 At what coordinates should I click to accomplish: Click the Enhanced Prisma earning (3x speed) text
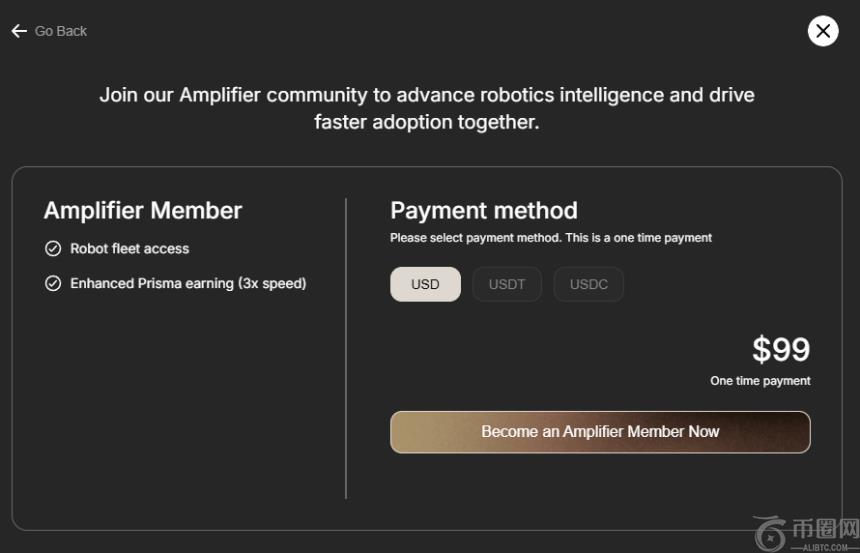click(x=188, y=284)
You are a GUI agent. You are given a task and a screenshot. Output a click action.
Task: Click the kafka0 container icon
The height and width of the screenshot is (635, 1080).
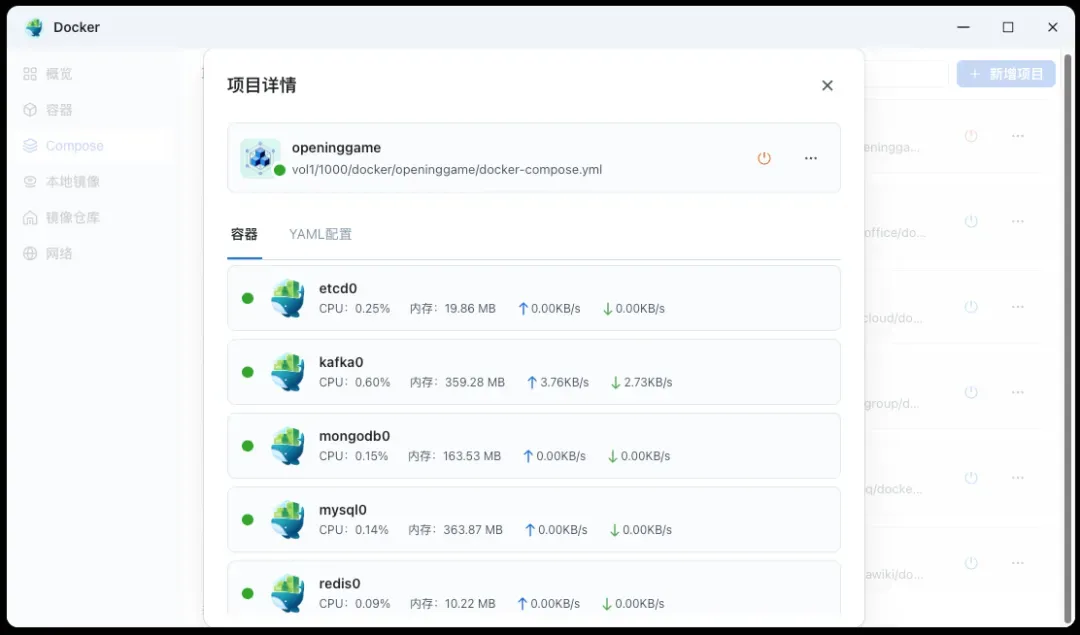pos(288,372)
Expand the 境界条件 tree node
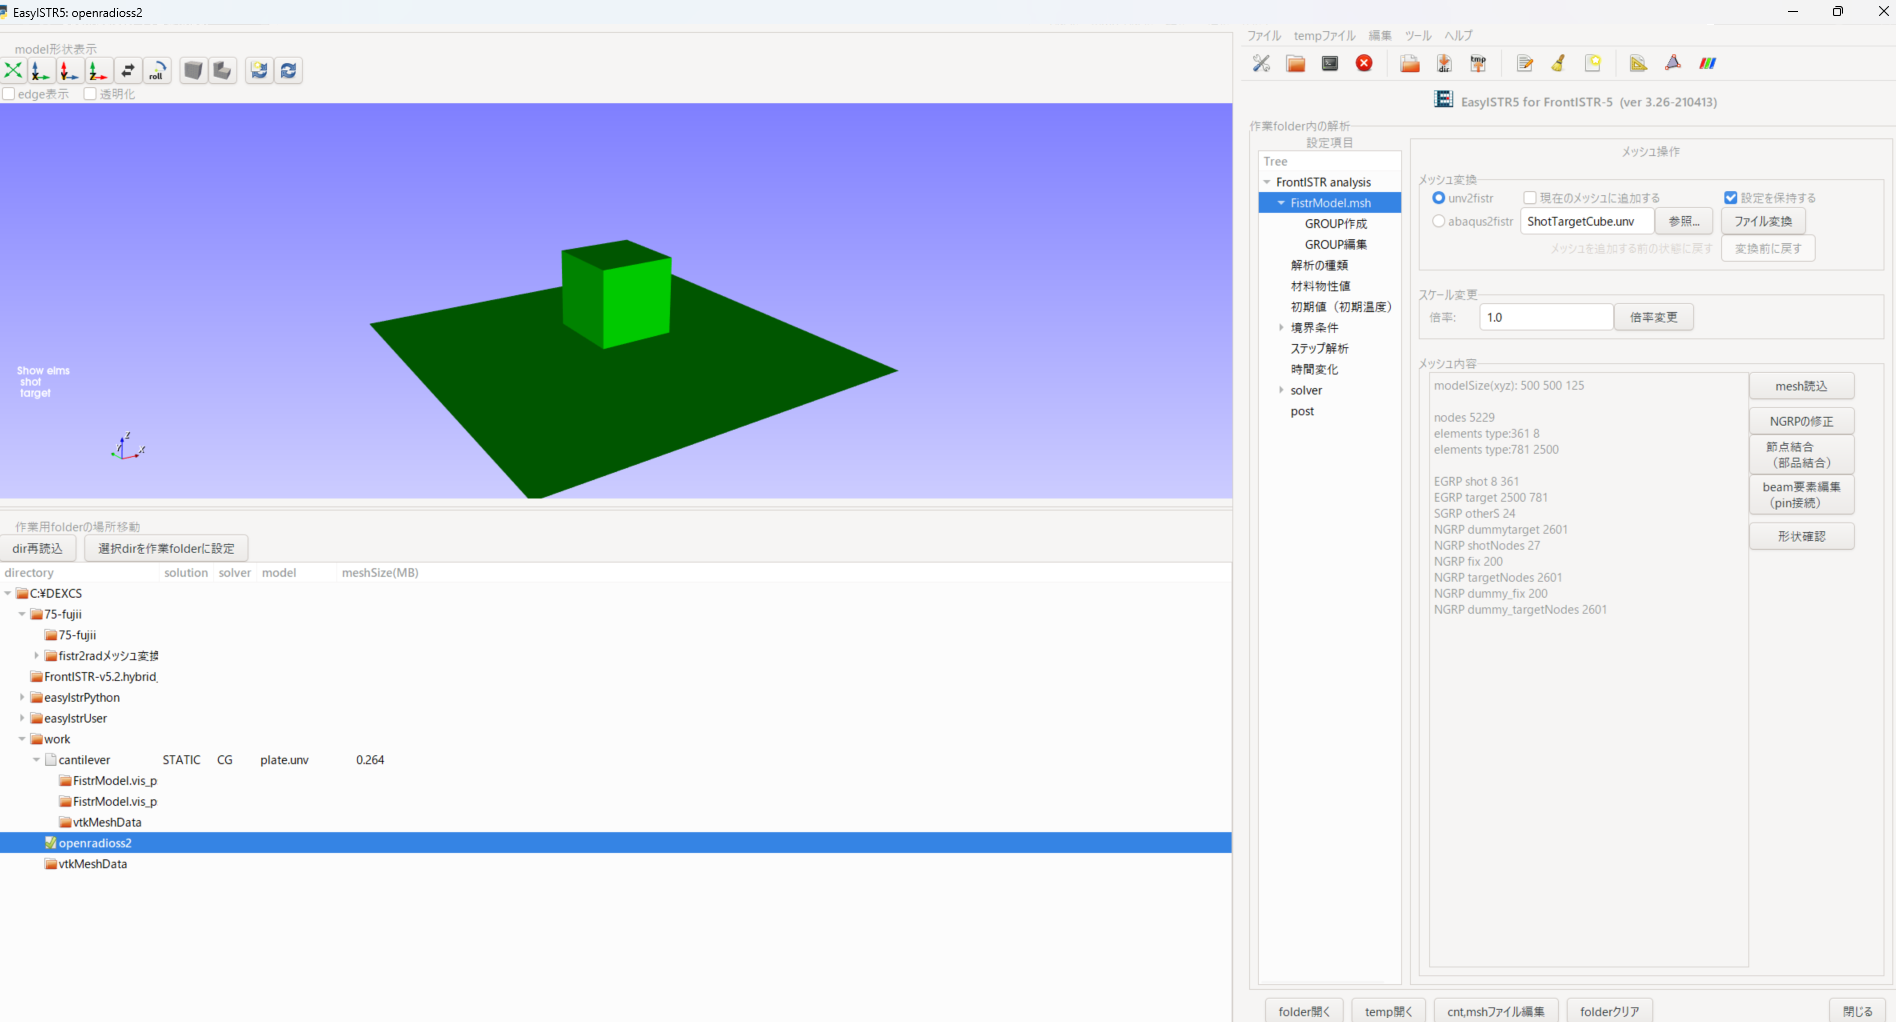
+++
Transcribe only the lines from the one holding "The height and" through the last line of the listing above, inclusive, and do not include the pictures.

== Exercise solution ==
The height and width of the screenshot is (635, 1080).
pos(288,372)
Expand the 境界条件 tree node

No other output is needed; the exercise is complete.